ZFIN ID: ZDB-PUB-170206-2
Myomaker is required for the fusion of fast-twitch myocytes in the zebrafish embryo
Zhang, W., Roy, S.
Date: 2017
Source: Developmental Biology   423(1): 24-33 (Journal)
Registered Authors: Roy, Sudipto
Keywords: Myomaker, fast-twitch muscle, multinucleated muscle fiber, myocyte fusion, skeletal muscle, zebrafish
MeSH Terms:
  • Animals
  • Base Sequence
  • Cell Fusion
  • Cell Lineage/genetics
  • E-Box Elements/genetics
  • Embryo, Nonmammalian/cytology*
  • Embryo, Nonmammalian/metabolism*
  • Genes, Reporter
  • Locomotion
  • Membrane Proteins/genetics
  • Membrane Proteins/metabolism*
  • Muscle Cells/cytology*
  • Muscle Cells/metabolism*
  • Muscle Fibers, Fast-Twitch/cytology*
  • Muscle Fibers, Fast-Twitch/metabolism
  • Muscle Fibers, Slow-Twitch/metabolism
  • Muscle Proteins/genetics
  • Muscle Proteins/metabolism*
  • Mutation/genetics
  • Phenotype
  • Promoter Regions, Genetic/genetics
  • Swimming
  • Zebrafish/embryology*
  • Zebrafish/genetics
  • Zebrafish Proteins/genetics
  • Zebrafish Proteins/metabolism*
PubMed: 28161523 Full text @ Dev. Biol.
During skeletal muscle development, myocytes aggregate and fuse to form multinucleated muscle fibers. Inhibition of myocyte fusion is thought to significantly derail the differentiation of functional muscle fibers. Despite the purported importance of fusion in myogenesis, in vivo studies of this process in vertebrates are rather limited. Myomaker, a multipass transmembrane protein, has been shown to be the first muscle-specific fusion protein essential for myocyte fusion in the mouse.

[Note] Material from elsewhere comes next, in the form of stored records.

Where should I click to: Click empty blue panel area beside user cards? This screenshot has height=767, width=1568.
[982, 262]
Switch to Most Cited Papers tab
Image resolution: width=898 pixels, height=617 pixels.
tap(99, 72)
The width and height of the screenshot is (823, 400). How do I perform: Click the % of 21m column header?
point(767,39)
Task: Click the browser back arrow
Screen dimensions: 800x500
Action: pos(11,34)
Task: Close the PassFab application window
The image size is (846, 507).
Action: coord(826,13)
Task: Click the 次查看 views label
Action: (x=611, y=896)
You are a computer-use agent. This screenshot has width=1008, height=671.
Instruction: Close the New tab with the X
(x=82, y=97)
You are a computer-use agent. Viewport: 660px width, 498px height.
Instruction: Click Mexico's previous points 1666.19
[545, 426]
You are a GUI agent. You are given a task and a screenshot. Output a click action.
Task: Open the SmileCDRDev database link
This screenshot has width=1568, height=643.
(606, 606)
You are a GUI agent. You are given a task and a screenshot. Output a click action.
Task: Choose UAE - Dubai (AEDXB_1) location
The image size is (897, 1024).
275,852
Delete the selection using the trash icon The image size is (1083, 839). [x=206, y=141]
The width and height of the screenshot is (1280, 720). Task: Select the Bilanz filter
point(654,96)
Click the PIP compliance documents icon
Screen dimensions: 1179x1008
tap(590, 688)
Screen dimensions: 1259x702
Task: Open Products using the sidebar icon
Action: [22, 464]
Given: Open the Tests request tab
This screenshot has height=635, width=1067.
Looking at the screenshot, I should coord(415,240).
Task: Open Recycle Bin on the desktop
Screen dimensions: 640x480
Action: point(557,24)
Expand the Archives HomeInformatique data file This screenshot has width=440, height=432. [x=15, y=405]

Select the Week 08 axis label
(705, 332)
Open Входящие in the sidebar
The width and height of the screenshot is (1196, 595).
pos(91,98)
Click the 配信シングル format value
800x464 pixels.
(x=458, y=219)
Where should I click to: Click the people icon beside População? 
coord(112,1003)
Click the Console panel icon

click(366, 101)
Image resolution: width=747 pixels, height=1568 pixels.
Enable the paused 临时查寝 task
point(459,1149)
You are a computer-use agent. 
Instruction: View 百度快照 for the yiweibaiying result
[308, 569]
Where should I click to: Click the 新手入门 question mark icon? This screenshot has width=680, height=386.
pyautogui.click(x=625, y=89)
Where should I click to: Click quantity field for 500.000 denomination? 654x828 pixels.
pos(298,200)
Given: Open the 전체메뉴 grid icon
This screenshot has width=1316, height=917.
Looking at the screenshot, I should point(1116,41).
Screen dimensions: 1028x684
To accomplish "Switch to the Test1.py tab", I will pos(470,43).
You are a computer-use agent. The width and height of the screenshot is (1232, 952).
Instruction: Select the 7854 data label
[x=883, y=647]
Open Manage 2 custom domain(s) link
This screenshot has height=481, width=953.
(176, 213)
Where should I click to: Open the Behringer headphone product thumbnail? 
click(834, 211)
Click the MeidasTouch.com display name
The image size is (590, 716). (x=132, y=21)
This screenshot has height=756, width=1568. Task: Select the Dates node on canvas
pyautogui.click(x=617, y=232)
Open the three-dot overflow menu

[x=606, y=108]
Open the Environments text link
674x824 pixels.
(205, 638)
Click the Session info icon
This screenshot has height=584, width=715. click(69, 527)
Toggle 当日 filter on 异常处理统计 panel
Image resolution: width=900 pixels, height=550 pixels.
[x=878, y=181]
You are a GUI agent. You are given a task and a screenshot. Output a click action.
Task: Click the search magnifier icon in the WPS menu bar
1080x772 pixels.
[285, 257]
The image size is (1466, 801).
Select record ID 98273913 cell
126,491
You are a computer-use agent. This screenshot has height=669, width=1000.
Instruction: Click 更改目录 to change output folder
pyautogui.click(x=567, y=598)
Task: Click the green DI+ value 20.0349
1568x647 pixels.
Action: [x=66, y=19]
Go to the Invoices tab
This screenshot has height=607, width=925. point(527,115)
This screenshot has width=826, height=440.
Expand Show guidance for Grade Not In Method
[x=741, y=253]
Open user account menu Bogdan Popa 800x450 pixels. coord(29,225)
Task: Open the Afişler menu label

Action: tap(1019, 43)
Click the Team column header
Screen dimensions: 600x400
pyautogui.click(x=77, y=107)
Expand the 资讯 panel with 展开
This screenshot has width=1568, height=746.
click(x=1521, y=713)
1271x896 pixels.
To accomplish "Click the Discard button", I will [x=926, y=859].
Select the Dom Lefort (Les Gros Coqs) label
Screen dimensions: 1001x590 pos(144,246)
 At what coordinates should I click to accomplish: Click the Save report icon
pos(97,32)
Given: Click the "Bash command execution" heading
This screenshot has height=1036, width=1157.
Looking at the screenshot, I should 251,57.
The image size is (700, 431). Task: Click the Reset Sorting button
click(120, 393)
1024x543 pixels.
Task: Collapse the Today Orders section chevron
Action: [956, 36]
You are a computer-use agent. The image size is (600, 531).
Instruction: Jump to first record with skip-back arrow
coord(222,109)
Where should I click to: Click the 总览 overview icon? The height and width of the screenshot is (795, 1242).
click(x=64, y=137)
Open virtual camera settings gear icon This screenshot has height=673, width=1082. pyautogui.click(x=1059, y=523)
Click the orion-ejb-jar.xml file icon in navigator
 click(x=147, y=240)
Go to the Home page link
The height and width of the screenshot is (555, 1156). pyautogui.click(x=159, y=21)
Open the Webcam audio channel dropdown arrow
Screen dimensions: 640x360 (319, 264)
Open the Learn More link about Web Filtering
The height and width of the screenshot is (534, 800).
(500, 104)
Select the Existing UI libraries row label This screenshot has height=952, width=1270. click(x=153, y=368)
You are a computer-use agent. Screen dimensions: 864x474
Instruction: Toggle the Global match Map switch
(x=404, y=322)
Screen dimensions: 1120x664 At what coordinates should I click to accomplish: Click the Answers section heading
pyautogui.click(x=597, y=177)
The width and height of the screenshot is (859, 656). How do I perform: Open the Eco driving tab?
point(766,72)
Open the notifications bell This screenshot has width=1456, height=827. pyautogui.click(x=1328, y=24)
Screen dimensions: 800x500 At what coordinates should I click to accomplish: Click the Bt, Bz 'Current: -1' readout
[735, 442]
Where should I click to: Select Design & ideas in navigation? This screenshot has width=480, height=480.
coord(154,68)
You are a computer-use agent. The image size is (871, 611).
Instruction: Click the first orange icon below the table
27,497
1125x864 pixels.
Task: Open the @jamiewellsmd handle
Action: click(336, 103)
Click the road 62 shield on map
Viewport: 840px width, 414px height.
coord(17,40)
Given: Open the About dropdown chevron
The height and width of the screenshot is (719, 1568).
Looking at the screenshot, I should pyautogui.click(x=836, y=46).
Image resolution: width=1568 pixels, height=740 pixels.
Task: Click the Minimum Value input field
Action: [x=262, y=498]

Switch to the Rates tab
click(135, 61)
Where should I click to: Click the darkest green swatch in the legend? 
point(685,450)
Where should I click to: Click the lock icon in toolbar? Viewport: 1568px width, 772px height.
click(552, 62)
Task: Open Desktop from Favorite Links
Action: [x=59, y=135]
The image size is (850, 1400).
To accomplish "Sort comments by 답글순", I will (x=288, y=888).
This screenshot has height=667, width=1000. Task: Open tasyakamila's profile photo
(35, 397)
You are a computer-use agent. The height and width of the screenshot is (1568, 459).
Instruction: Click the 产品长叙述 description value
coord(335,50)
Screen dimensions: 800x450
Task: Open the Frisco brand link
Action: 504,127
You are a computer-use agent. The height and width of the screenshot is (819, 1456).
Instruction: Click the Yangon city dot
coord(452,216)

We have generated loss-of-function alleles in zebrafish myomaker, and found that fusion of myocytes into syncytial fast-twitch muscles was significantly compromised. However, mutant myocytes could be recruited to fuse with wild-type myocytes in chimeric embryos, albeit rather inefficiently. Conversely, overexpression of Myomaker was sufficient to induce hyperfusion among fast-twitch myocytes, and it also induced fusion among slow-twitch myocytes that are normally fusion-incompetent. In line with this, Myomaker overexpression also triggered fusion in another myocyte fusion mutant compromised in the function of the junctional cell adhesion molecule, Jam2a. We also provide evidence that Rac, a regulator of actin cytoskeleton, requires Myomaker activity to induce fusion, and that an approximately 3kb of myomaker promoter sequence, with multiple E-box motifs, is sufficient to direct expression within the fast-twitch muscle lineage. Taken together, our findings underscore a conserved role for Myomaker in vertebrate myocyte fusion. Strikingly, and in contrast to the mouse, homozygous myomaker mutants are viable and do not exhibit discernible locomotory defects. Thus, in the zebrafish, myocyte fusion is not an absolute requirement for skeletal muscle morphogenesis and function.